Update, 5:40 p.m.: A spokesperson from Equifax provided International Business Times with the following information about the company's site redirecting users to adware:

“Despite early media reports,  Equifax can confirm that its systems were not compromised and that the reported issue did not affect our consumer online dispute portal. 

The issue involves a third-party vendor that Equifax uses to collect website performance data, and that vendor’s code running on an Equifax website was serving malicious content. Since we learned of the issue, the vendor’s code was removed from the webpage and we have taken the webpage offline to conduct further analysis.”

Original story: Barely one month removed from a massive data breach that exposed personal information of more than 145 million Americans, Equifax appears to have been compromised again. This time its website directed visitors to a malicious malware download, Ars Technica reported.
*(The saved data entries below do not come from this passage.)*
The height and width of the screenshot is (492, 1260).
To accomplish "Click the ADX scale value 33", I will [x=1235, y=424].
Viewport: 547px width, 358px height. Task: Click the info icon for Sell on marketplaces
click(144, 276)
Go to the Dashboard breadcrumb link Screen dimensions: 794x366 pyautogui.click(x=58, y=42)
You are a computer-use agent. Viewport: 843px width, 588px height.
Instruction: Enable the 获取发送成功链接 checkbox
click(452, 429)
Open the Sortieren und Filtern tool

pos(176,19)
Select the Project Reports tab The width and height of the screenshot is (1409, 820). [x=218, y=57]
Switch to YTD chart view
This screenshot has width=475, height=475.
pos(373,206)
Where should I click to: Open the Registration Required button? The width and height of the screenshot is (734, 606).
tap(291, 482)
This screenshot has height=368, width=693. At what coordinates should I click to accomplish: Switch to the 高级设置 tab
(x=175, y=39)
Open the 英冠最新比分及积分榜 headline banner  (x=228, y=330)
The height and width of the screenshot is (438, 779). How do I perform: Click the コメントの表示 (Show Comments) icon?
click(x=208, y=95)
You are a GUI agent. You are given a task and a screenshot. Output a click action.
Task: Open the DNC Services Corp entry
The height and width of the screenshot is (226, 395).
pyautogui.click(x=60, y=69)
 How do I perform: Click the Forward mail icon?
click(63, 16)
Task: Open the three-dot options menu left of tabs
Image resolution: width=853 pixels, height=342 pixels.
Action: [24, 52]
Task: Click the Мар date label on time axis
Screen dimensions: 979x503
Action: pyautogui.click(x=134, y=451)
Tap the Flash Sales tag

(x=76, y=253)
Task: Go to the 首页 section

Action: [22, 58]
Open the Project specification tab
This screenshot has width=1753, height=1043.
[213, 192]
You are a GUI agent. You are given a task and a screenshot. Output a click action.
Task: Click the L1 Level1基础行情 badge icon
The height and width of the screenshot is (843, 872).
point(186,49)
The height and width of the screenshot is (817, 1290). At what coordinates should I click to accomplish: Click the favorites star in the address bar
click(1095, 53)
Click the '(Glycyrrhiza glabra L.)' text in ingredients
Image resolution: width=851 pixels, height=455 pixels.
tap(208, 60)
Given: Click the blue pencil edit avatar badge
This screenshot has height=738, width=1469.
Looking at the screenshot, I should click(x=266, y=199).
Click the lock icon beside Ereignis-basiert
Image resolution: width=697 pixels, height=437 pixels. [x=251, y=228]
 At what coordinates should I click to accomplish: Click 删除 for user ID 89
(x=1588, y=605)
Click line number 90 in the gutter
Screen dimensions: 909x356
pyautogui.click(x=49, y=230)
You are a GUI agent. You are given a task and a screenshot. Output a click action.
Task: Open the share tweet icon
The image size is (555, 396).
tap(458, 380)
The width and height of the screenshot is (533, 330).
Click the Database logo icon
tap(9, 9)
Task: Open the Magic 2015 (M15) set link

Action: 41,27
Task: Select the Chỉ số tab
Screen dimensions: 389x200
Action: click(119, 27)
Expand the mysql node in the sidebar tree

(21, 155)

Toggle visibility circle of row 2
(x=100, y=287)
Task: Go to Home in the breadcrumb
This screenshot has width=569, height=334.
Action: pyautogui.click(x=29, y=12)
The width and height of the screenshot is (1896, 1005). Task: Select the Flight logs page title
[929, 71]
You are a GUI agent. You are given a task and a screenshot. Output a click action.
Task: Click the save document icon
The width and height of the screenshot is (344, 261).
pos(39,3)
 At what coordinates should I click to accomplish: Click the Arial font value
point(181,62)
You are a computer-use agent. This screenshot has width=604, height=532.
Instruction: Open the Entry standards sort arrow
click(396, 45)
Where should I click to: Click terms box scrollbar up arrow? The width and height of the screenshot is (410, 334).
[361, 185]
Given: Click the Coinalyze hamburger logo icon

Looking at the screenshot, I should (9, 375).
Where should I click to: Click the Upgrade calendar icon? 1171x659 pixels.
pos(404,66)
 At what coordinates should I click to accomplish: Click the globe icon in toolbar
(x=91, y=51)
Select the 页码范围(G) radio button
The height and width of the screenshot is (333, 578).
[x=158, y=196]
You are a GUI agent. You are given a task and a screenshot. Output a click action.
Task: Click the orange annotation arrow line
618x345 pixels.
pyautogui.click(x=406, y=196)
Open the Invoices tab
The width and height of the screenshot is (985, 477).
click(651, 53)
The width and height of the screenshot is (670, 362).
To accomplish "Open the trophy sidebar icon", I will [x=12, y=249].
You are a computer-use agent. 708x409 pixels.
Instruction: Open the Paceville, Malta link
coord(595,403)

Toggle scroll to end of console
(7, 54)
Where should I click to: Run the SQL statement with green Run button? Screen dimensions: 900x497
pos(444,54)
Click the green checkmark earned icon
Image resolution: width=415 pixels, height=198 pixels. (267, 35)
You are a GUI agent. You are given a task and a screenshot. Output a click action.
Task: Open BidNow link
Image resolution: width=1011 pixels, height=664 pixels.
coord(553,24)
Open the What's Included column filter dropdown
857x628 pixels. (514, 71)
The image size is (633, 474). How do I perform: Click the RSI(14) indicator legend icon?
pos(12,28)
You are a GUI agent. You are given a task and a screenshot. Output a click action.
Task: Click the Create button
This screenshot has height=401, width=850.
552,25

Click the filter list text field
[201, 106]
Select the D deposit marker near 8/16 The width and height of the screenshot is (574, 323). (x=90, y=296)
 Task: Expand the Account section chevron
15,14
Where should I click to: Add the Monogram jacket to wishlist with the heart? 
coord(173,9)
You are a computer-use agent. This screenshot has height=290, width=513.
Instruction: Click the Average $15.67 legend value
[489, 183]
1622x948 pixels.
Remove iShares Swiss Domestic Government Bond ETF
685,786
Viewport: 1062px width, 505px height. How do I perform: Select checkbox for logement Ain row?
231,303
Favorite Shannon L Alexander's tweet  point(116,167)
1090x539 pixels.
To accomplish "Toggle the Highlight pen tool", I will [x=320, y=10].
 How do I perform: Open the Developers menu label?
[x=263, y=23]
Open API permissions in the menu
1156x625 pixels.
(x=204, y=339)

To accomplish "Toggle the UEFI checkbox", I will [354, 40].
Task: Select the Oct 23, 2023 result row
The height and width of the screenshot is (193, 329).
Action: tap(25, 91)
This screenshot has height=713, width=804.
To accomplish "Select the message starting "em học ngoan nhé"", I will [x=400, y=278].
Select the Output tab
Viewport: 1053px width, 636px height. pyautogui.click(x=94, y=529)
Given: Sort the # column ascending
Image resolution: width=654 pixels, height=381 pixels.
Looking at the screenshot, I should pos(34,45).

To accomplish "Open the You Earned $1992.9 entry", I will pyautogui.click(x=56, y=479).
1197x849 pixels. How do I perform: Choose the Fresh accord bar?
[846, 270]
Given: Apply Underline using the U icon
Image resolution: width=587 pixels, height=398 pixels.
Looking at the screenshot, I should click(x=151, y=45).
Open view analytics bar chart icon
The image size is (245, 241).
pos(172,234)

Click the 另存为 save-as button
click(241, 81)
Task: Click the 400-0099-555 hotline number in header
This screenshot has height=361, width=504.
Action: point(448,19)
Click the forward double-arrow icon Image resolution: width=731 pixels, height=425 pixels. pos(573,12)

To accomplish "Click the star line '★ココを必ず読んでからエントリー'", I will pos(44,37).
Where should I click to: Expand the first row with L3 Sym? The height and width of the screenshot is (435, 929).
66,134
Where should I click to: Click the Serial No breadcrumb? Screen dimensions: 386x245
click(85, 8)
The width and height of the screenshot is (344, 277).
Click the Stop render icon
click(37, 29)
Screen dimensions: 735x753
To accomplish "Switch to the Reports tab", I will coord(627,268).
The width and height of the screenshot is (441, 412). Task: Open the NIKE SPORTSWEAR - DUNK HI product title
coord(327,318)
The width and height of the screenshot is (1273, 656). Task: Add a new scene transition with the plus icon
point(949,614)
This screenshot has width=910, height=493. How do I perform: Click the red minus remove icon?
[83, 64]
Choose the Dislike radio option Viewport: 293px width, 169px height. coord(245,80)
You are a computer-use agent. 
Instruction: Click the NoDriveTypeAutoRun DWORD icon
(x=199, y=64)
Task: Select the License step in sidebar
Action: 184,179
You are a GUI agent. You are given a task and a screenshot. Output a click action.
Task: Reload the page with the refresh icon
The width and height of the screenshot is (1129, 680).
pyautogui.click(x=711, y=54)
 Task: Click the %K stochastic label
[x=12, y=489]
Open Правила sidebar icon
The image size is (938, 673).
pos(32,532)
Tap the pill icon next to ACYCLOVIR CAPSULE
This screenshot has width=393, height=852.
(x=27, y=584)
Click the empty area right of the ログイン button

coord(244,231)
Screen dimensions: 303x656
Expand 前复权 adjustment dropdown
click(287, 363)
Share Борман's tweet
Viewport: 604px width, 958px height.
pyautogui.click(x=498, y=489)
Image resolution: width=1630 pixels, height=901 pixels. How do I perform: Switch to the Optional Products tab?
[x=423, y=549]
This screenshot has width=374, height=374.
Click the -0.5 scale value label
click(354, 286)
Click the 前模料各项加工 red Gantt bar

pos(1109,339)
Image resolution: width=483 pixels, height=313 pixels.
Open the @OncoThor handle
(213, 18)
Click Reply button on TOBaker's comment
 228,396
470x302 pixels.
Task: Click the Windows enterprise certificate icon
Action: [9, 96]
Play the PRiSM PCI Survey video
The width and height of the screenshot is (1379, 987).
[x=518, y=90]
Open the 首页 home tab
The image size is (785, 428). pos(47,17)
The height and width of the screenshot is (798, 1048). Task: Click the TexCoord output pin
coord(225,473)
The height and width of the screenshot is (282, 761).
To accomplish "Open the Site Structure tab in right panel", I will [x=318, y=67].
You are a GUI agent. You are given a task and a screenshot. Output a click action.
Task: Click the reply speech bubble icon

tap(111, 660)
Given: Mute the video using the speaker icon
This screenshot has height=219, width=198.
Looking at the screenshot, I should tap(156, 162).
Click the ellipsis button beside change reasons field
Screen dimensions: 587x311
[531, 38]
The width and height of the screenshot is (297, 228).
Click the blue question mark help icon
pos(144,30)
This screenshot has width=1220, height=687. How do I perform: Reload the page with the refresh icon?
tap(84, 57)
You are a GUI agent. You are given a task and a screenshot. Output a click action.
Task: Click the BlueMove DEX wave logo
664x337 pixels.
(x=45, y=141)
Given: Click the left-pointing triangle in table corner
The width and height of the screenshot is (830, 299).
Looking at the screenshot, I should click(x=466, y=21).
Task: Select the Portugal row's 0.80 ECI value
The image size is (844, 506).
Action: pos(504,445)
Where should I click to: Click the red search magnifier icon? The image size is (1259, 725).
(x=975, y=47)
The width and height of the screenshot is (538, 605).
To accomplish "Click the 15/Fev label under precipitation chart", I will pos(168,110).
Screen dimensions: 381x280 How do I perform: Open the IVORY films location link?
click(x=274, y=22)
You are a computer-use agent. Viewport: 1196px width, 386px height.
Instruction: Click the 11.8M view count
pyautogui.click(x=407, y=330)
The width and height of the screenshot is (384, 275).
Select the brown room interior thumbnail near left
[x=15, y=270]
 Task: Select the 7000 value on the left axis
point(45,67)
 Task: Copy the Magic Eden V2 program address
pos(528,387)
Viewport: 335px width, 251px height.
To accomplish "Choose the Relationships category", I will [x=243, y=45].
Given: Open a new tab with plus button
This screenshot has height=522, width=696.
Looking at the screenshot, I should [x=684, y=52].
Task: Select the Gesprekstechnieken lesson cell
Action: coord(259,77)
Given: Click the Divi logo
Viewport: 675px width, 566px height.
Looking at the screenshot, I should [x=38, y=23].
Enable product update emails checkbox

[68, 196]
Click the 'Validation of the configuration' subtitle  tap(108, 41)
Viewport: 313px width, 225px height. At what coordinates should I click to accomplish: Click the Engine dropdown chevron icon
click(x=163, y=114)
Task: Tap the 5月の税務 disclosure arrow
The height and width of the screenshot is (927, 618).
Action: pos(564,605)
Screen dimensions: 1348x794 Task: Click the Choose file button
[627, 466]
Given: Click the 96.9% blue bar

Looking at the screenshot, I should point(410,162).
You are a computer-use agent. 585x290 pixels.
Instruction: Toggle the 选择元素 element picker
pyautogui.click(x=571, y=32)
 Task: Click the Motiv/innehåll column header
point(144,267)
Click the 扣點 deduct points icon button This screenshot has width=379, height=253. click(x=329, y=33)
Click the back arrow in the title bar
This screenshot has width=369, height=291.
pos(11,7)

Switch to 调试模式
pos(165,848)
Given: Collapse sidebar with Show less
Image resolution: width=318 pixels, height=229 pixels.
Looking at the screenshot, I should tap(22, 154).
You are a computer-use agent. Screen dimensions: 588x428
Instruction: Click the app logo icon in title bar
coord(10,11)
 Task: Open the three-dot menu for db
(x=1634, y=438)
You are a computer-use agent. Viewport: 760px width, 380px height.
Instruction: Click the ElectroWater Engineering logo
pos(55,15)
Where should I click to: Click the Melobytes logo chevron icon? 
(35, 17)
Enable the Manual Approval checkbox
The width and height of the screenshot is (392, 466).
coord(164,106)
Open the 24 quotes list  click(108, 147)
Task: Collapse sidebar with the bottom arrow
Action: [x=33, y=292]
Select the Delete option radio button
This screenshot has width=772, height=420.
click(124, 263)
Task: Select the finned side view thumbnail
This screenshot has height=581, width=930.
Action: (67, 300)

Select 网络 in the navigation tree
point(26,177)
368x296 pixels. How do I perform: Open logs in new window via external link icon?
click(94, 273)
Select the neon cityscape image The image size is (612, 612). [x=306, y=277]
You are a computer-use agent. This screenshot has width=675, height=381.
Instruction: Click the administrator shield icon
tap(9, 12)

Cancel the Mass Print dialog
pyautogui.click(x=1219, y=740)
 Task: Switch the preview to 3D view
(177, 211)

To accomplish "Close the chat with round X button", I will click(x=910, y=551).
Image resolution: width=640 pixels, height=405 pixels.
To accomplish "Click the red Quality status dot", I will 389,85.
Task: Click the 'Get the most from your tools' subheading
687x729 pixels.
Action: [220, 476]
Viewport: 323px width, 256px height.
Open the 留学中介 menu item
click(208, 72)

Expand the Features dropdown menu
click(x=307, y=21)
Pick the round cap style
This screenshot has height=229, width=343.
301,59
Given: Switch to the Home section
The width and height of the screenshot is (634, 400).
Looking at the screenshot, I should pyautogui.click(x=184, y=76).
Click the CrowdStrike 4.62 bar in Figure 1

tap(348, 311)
For an undisclosed amount of time earlier this week, the Equifax website would redirect users attempting to access their credit score to a fraudulent Adobe Flash update screen. Users made the mistake of downloading the update were infected with a difficult to detect form of adware.

The malicious download was first discovered Wednesday by security analyst Randy Abrams, who visited the credit reporting firm’s website with the intention of contesting false information that he discovered on his credit score.

Instead, Abrams found himself redirected away from the Equifax website to a suspicious domain listed as “hxxp:centerbluray.info.” Once the page loaded, it displayed a pop up insisting the visitor needed to update Adobe Flash Player.

While Abrams knew what he was looking at, many users may not. The victims of the attack hosted on Equifax’s site have the displeasure of being infected with malicious software known as Adware.Eorezo. The attack injects fraudulent advertisements into a victim’s browser in an attempt to generate revenue for the attackers.

The adware attack is delivered to a victim’s computer through a download labeled as MediaDownloaderIron.exe. According to the virus tracking site VirusTotal, just three out of 65 popular anti-virus tools successfully recognize the download as malicious.

According to Abrams, the phony Flash download appeared for him on three subsequent visits, suggesting the attack was persistent and may have been displayed any thousands of other visitors who may not have recognized it as malicious.

Other visitors to the site expressed a similar experience, stating they were often redirected away from Equifax's services and sent to a different domain that would often request the user download something or present them with an advertisement designed to tempt them to click on it.

Often times in attacks like this, the domain redirect will not always occur in order for the attackers to go undetected for longer. It’s not clear at the moment if the attack has been addressed by Equifax and removed from the site or if the threat actors behind it are simply remaining dormant for the time being.

"We are aware of the situation identified on the equifax.com website in the credit report assistance link," an Equifax spokesperson told International Business Times. "Our IT and Security teams are looking into this matter, and out of an abundance of caution have temporarily taken this page offline.  When it becomes available or we have more information to share, we will."

It’s possible the attack is not the result of a direct compromise of Equifax’s site but rather a third-party advertising network the company works with. Regardless if it is due to a direct breach or an indirect action of a partner, one would imagine Equifax would want to take swift action to cut off attack so as to not expose its users.

Even if the attack was present for just a short period of time, it is possible many people could have been exposed to it.

During his testimony in front of Congress last week, the former Equifax CEO Richard Smith said the company received more than 420 million visits to the security site set up in the wake of the data breach that may have compromised millions of Social Security numbers. It seems likely the company’s primary website saw a spike in traffic as well, as users attempted to place a freeze on their information or take other security measures.

Chris Olson, CEO of security firm the Media Trust, described the situation to IBT as "ridiculous," calling it yet another major misstep by an organization that should be equipped to handle such issues.

“Equifax, and for that matter any enterprise, should first identify and manage all third parties contributing code to their websites and get their own house in order," he said. "This incident should serve as a warning for any website operator to know and control vendor risk in the digital world—all website code, both first and third party, should be continuously monitored to avoid these scenarios.”